Ce dernier avait déjà œuvré en déposant une proposition de Loi 240 visant à sanctionner la conduite sous l'influence de stupéfiants qui fut adoptée en janvier 2003. Cette loi vise à sanctionner la conduite sous l’influence de produits ou de plantes classés comme stupéfiants. Cette loi crée un délit de conduite sous l’influence de stupéfiants sanctionné des mêmes peines que l’alcool au volant, instaure un contrôle aléatoire de l’usage de stupéfiants sur les routes et autorise un contrôle systématique sur les conducteurs impliqués dans des accidents corporels. On notera que le rapport SAM (Stupéfiants Accidents Mortels) 241 qui imputera la mort de 230 personnes à l’usage de cannabis (comparé aux 2270 imputables à l’alcool) ne paraîtra qu’en septembre 2005 soit après le vote d’une loi qu’il est censé justifier.

Ces « victoires » sont relayées par des sites à tendance comme www.drogues-danger-debat.org dont nous avons déjà parlé dans notre première partie.

Que penser dans ce contexte de la campagne « Le cannabis est une réalité » que nous avons évoquée dans notre première partie ? Que penser de cette prévention et de ces lois faites dans l’intérêt de la population ? Ne sont-elles pas sous couvert de « faire le bien » de nouveaux moyens de contrôle ? Que penser de la généralisation de tests urinaires destinés à dépister des drogues à l’embauche comme cela est déjà fait dans certaines professions (professionnels roulants de la SNCF) ? Et s’ils étaient pratiqués lors de visites médicales obligatoires avant d’entrer dans une formation ? Et s’ils étaient pratiqués à l’insu des gens mais que leur résultat influe sur la carrière ?

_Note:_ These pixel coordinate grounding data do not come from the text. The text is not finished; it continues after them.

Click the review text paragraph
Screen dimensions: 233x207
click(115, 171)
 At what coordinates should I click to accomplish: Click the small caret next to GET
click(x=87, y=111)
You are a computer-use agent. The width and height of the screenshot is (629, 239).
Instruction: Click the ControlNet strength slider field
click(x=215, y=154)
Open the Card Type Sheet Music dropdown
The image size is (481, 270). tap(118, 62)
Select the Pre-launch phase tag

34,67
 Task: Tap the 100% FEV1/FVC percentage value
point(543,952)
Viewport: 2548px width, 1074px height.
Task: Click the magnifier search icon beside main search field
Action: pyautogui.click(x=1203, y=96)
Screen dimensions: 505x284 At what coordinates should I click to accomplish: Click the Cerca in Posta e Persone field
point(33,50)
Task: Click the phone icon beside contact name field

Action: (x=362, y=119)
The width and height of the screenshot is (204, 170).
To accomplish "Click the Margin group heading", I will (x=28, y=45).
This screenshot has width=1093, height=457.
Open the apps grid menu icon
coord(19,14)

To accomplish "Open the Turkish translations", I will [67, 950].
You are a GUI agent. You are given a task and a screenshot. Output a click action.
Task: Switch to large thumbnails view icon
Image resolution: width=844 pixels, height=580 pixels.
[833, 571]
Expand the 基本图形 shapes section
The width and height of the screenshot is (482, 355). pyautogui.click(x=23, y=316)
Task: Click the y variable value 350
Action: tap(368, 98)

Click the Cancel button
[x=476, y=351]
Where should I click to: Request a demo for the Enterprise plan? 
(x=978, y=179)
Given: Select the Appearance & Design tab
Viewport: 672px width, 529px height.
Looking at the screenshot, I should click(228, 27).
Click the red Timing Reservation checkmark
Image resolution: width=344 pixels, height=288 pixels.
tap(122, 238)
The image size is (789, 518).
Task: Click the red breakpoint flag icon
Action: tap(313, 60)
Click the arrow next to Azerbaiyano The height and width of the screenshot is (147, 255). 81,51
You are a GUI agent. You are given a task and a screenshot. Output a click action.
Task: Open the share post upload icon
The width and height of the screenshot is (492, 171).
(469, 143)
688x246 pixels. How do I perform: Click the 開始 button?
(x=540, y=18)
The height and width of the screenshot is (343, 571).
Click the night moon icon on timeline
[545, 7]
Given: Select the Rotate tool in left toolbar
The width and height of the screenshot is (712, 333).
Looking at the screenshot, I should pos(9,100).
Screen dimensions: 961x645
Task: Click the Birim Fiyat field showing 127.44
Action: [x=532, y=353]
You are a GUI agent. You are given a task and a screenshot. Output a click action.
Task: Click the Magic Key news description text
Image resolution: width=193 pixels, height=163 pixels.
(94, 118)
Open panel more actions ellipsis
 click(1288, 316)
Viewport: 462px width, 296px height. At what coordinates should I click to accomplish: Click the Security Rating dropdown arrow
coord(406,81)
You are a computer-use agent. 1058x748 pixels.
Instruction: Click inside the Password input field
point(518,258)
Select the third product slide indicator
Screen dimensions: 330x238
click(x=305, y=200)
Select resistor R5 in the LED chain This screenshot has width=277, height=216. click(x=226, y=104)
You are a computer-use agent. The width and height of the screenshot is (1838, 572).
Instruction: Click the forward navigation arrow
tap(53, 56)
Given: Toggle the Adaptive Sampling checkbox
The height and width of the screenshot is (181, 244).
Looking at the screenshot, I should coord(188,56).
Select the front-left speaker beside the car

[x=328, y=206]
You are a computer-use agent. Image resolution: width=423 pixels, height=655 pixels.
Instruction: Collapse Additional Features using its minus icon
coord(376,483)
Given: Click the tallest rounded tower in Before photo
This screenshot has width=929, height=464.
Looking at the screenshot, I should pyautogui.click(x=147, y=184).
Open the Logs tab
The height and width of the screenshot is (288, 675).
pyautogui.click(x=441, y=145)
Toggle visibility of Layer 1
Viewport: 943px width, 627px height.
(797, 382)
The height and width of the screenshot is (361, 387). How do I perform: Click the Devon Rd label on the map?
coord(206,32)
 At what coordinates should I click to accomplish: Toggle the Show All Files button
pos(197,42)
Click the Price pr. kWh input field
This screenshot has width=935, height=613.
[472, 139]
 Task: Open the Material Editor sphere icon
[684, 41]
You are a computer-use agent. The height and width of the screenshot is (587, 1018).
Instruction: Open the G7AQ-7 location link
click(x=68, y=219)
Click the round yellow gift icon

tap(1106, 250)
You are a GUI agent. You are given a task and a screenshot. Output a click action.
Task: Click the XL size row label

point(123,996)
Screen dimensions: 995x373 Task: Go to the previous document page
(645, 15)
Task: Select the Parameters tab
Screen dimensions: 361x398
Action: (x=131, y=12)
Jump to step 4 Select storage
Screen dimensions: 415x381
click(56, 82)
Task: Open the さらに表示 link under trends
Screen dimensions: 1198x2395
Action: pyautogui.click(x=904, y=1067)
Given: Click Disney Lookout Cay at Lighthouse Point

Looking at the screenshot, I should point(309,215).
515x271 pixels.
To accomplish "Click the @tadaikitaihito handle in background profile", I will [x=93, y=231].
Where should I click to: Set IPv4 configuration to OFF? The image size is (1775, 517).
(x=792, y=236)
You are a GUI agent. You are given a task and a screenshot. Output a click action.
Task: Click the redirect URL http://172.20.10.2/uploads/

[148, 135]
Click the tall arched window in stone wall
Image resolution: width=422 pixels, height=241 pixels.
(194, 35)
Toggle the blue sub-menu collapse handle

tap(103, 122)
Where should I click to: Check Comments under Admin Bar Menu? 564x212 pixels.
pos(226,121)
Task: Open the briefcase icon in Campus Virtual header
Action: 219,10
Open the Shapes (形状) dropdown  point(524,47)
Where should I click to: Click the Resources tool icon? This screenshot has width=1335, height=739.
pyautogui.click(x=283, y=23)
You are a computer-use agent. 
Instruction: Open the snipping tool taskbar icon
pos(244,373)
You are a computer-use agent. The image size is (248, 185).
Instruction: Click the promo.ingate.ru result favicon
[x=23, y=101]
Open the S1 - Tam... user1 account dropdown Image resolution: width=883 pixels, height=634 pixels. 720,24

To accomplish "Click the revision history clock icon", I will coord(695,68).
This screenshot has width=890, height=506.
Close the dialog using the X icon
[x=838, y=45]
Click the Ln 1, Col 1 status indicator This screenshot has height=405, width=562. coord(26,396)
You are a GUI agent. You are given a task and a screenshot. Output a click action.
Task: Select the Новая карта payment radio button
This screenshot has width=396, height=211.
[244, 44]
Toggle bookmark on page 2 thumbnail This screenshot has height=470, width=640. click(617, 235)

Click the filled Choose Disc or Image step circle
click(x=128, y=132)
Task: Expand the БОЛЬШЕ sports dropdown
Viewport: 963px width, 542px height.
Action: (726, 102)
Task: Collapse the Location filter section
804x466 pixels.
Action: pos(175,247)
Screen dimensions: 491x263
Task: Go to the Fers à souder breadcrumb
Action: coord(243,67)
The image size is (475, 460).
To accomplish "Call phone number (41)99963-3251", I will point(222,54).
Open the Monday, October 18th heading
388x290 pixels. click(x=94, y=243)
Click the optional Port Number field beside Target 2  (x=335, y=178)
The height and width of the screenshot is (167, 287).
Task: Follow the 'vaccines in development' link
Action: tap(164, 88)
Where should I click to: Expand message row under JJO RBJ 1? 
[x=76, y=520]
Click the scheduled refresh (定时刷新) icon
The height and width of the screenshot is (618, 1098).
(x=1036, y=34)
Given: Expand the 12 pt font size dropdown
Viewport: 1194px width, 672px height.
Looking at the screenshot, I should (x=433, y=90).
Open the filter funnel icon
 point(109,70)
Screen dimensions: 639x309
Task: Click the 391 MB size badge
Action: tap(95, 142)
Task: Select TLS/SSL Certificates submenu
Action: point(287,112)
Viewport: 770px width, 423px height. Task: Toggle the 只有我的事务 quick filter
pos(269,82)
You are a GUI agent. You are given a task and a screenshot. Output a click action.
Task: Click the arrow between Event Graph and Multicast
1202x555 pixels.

On le voit, si nous apparaissons protégés encore pour l’instant, la marge est ténue et le basculement possible de façon rapide. D’un côté, faire des lois pour la société, de l’autre, tenir compte de la singularité de l’individu dans son rapport au risque nécessaire dans sa construction personnelle. Il est toujours difficile de respecter l’équilibre entre les libertés individuelles et l’intérêt général.

Notes
238.

PLASAIT, (B.), Rapport de commission d'enquête, fait au nom de la commission d'enquête, sur la proposition de résolution tendant à la création d'une commission d'enquête sur la politique nationale de lutte contre les drogues illicites [n° 348 (2001-2002)] - Drogue : l'autre cancer [n° 321 tome 1 (2002-2003)] (3 juin 2003) sur www.senat.fr.

239.

Disponible sur http://www.assemblee-nationale.fr/12/propositions/pion1696.asp.

240.

LOI n° 2003-87 du 3 février 2003 relative à la conduite sous l'influence de substances ou plantes classées comme stupéfiants JO du 4 février 2003 sur le site www.legifrance.gouv.fr.

241.

Disponible sur www.ofdt.fr/ofdtdev/live/publi/rapports/rap05/sam.html.